▸ **Study material**

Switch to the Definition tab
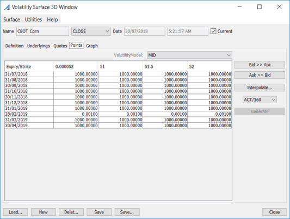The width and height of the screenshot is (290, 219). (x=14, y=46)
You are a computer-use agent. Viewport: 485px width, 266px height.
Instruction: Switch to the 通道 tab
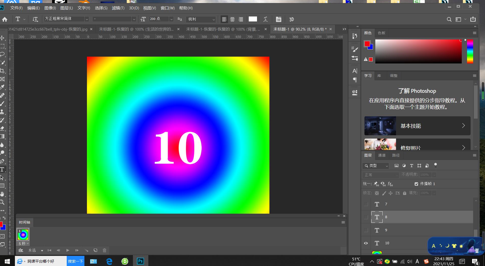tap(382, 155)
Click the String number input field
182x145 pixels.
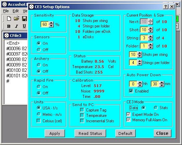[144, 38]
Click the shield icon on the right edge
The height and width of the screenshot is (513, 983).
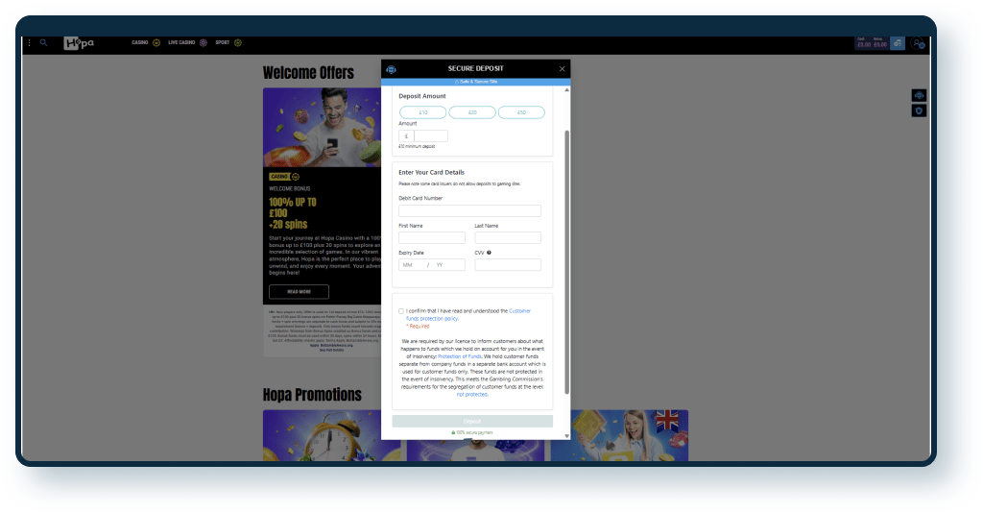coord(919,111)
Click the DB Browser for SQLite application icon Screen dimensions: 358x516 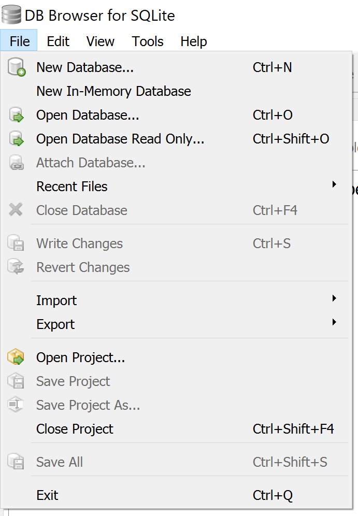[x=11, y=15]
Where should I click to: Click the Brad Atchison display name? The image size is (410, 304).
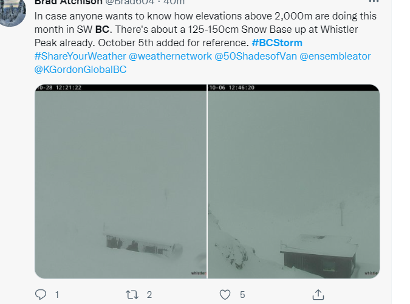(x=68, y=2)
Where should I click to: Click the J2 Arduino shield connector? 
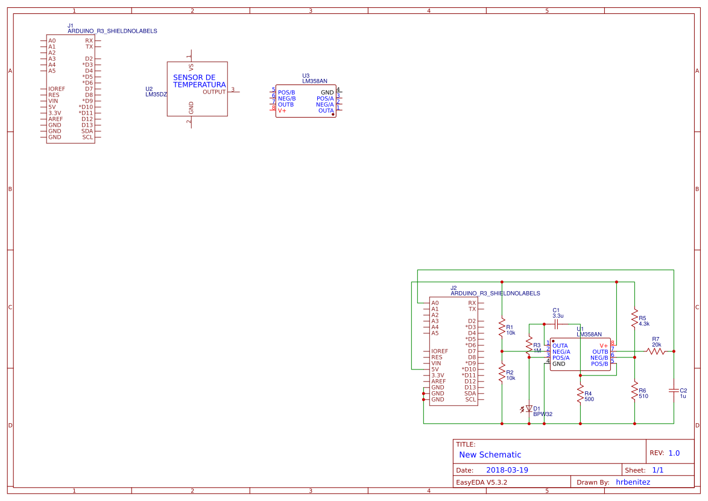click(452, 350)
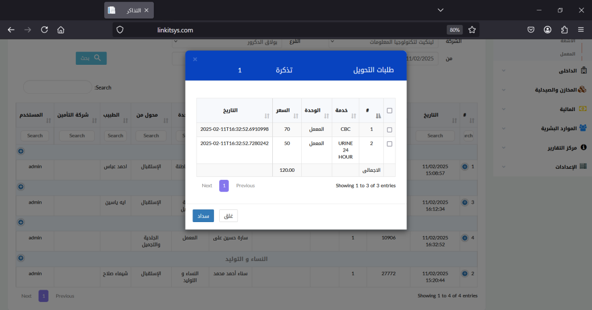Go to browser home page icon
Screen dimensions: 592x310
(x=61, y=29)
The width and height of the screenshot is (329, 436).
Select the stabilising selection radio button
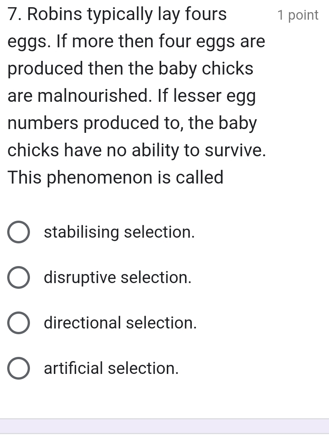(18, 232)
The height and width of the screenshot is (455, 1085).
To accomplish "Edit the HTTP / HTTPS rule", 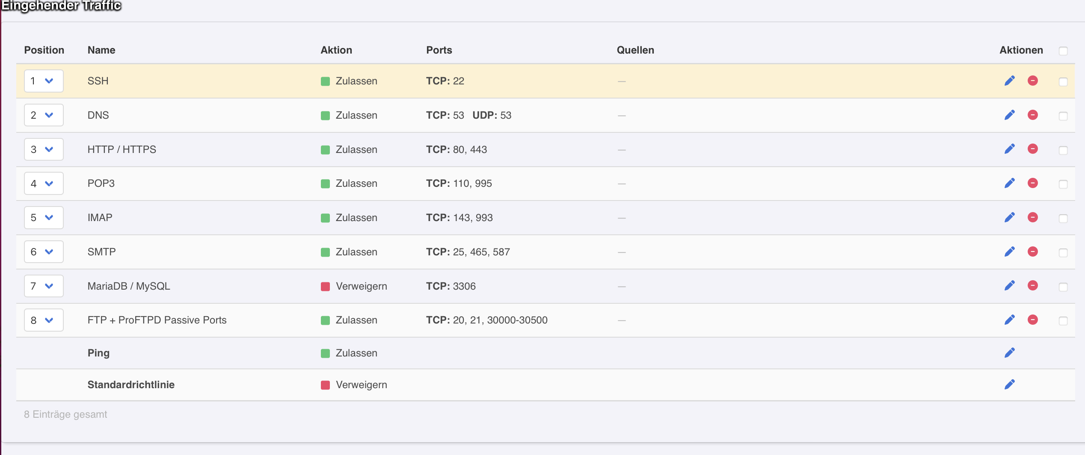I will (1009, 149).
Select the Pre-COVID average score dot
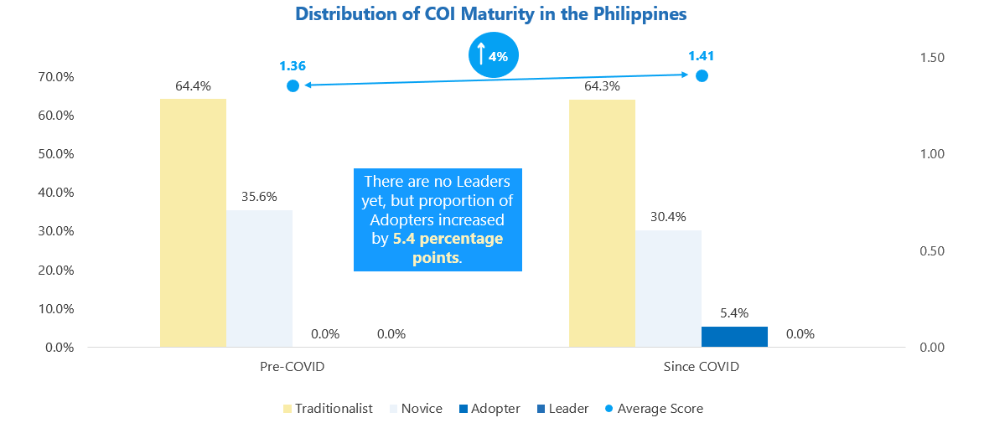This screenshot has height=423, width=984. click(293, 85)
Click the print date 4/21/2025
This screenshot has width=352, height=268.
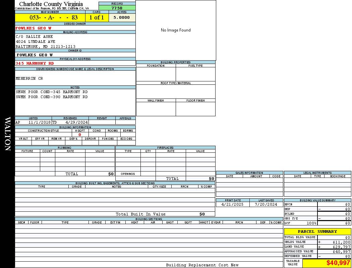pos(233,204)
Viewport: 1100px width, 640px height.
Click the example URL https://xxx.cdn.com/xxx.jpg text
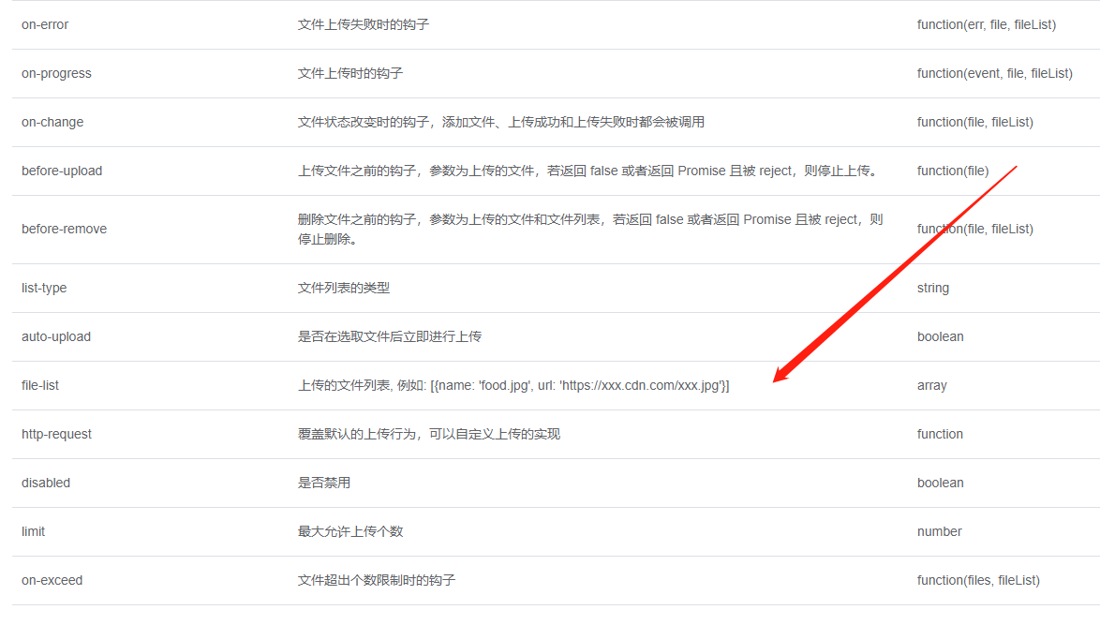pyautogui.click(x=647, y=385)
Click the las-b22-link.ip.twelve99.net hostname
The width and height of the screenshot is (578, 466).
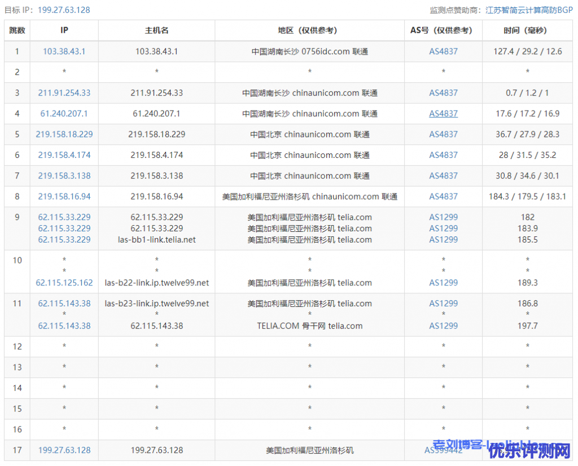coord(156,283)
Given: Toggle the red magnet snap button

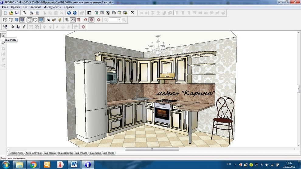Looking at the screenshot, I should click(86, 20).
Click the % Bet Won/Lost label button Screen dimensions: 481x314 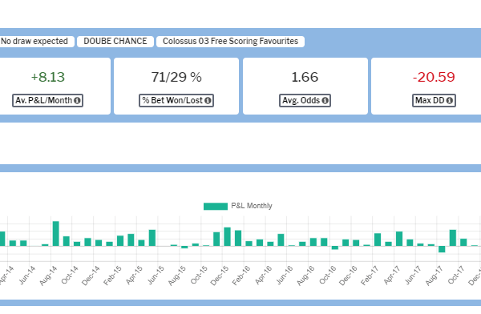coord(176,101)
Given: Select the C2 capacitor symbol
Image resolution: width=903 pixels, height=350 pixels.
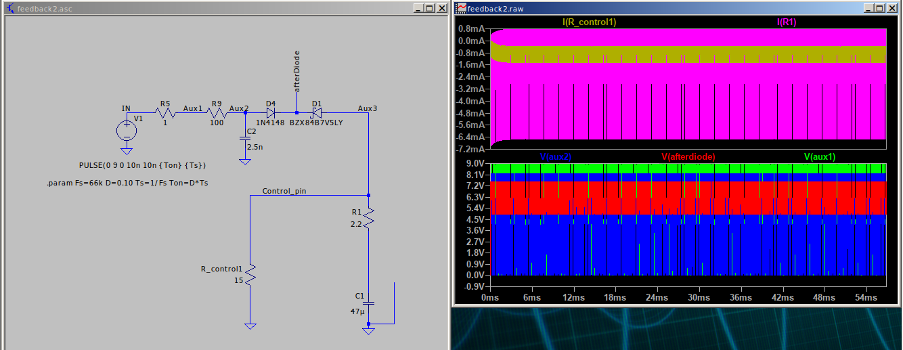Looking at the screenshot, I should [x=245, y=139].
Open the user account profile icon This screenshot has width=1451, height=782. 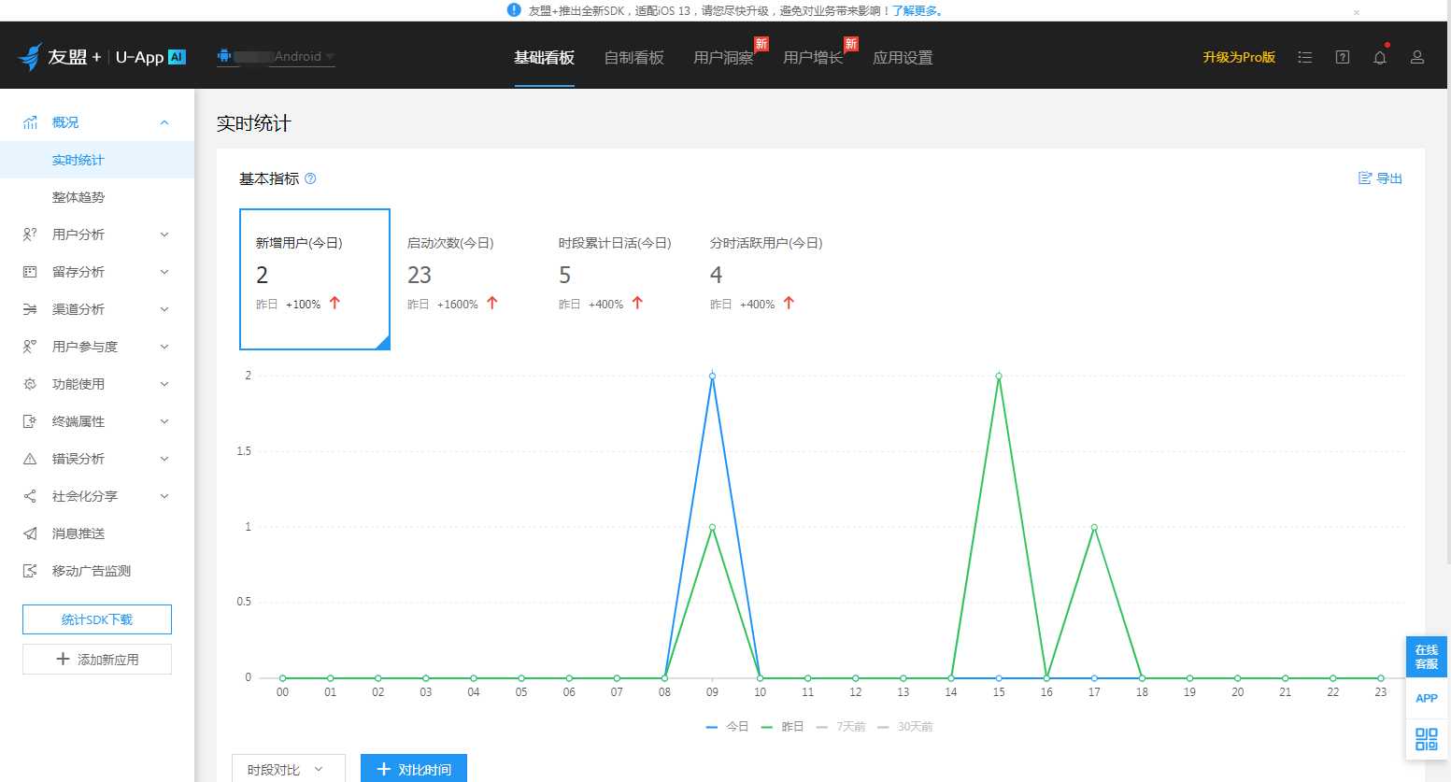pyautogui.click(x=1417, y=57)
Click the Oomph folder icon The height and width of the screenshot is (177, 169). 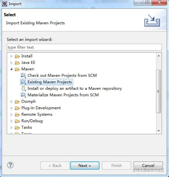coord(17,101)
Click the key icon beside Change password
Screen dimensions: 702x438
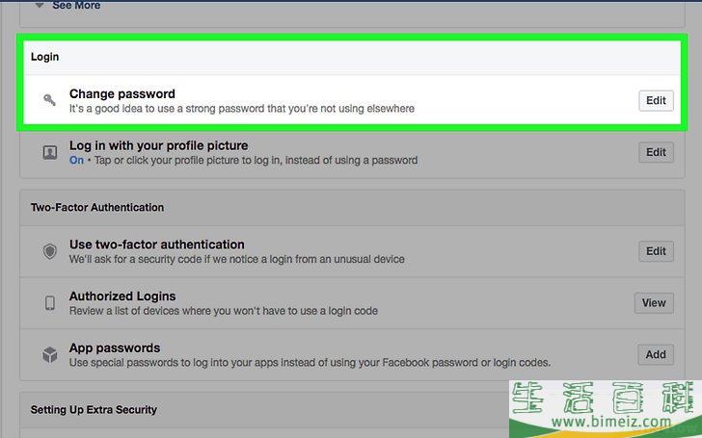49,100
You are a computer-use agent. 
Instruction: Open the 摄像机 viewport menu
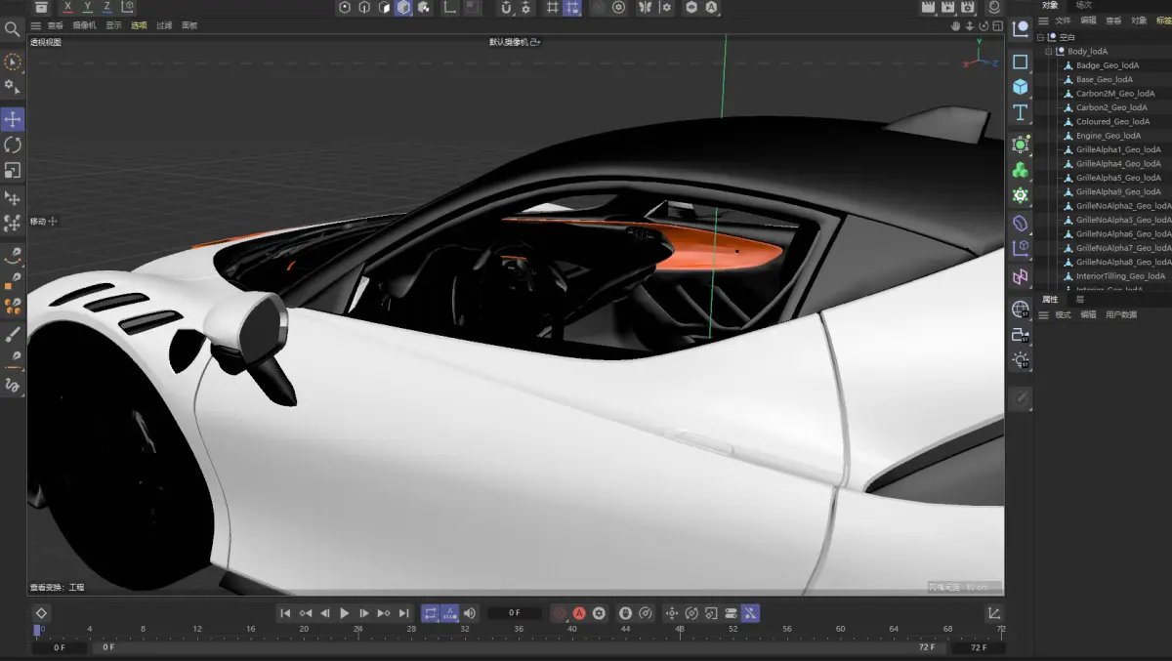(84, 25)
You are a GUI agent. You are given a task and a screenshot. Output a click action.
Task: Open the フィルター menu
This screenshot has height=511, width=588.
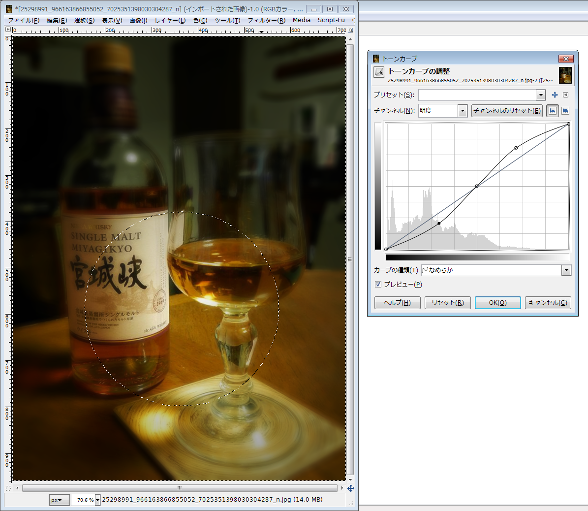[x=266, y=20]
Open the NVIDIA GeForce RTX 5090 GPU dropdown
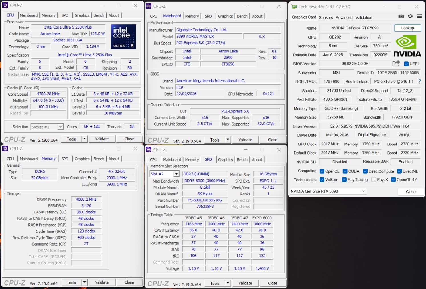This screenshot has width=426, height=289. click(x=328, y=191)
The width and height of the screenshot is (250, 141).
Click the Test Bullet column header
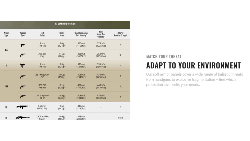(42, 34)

▸ **Problem to solve**
In the entries above, find the lines containing the word "computer" and say how many there are, with no other words.

▸ **Output for this task**
2